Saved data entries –

--- START ---

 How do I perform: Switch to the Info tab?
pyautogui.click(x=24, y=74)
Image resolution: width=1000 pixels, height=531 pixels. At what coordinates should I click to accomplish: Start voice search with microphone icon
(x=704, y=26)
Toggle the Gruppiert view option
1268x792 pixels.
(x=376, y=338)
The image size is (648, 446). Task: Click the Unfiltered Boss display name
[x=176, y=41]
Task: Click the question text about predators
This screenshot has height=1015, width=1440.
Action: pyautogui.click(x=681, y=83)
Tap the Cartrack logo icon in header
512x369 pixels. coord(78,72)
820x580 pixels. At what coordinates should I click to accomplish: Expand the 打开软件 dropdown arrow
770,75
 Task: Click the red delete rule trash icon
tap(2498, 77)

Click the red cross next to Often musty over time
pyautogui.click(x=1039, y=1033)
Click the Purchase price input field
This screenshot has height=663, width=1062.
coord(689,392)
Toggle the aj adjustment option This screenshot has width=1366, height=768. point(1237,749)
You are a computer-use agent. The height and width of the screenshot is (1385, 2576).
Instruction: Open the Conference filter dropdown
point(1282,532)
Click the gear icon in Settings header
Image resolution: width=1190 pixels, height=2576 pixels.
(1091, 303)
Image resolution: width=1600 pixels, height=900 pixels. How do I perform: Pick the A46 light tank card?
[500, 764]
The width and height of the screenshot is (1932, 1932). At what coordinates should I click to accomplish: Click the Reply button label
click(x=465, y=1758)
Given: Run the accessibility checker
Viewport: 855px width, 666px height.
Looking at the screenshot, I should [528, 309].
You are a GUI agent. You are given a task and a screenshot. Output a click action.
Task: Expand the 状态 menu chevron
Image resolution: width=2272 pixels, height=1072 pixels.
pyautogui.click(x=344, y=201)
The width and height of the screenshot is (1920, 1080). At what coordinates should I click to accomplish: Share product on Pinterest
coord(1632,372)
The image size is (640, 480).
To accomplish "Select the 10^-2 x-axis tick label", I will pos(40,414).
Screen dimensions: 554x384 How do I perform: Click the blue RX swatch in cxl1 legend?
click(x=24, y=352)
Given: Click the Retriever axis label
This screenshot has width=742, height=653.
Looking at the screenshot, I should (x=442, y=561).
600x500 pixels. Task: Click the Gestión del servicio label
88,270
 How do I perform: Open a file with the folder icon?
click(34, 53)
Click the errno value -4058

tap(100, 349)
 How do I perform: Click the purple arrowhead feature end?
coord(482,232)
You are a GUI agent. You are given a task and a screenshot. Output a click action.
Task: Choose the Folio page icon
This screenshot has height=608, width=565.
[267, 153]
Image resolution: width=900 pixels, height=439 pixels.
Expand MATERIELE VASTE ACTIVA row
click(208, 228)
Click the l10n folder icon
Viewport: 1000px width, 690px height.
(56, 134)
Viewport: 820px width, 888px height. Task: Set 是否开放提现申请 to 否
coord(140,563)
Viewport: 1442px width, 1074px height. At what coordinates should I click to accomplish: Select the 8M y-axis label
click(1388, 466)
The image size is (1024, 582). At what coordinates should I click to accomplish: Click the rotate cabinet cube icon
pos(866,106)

--- END ---

EXERCISE INSTRUCTIONS – Starting from the top of the records and ending at the line that contains "Task: Click the question text about predators", repeat each line exactly and return only those lines.

SOLUTION FOR THIS TASK –
 How do I perform: Switch to the Info tab?
pyautogui.click(x=24, y=74)
Image resolution: width=1000 pixels, height=531 pixels. At what coordinates should I click to accomplish: Start voice search with microphone icon
(x=704, y=26)
Toggle the Gruppiert view option
1268x792 pixels.
(x=376, y=338)
The image size is (648, 446). Task: Click the Unfiltered Boss display name
[x=176, y=41]
Task: Click the question text about predators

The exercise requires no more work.